[Exercise brief] Reproduce the listing below word for word and exclude any picture.

[Information supplied]
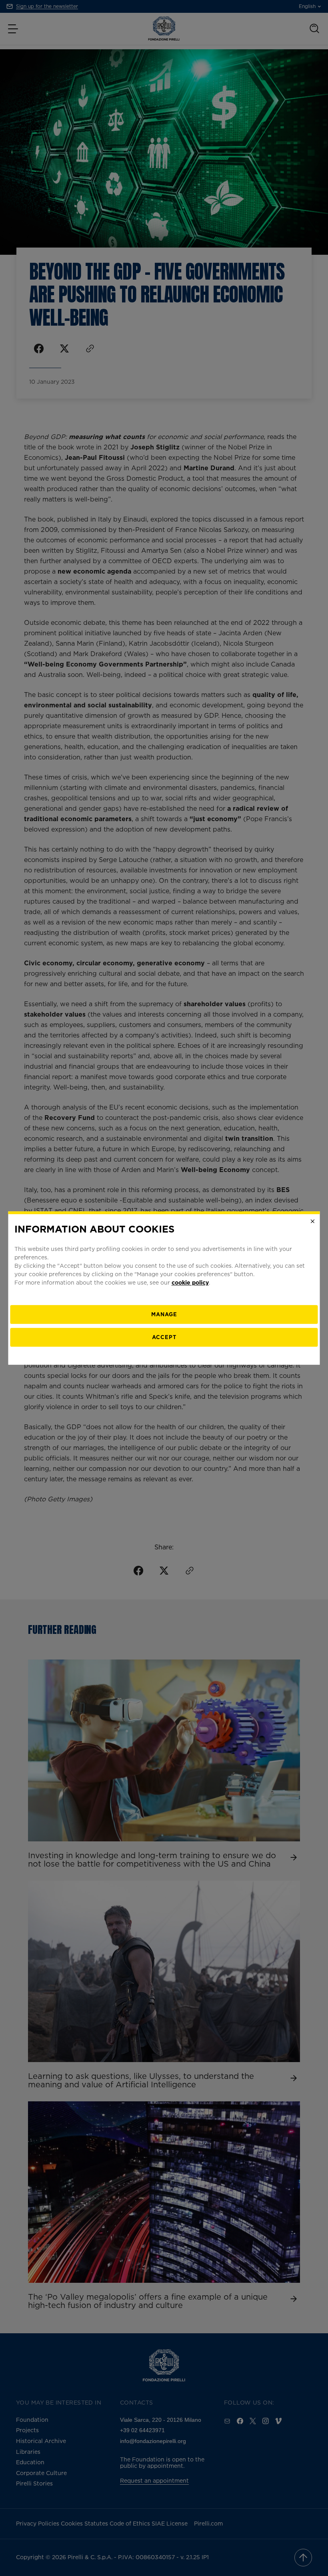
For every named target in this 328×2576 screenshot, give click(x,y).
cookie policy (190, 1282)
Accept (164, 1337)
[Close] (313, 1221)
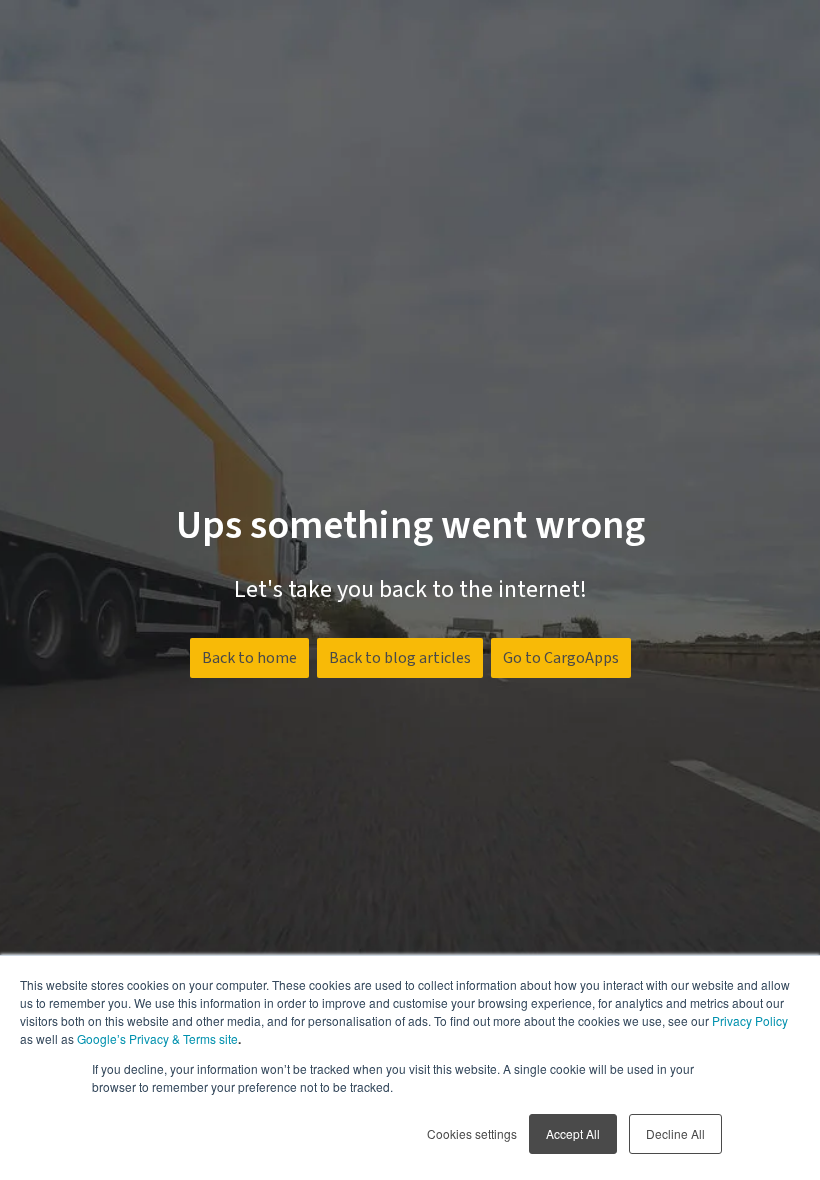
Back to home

[Written solution]
For every named target in this 328×2576 screenshot, give click(x,y).
cookie policy (190, 1282)
Accept (164, 1337)
[Close] (313, 1221)
Back to home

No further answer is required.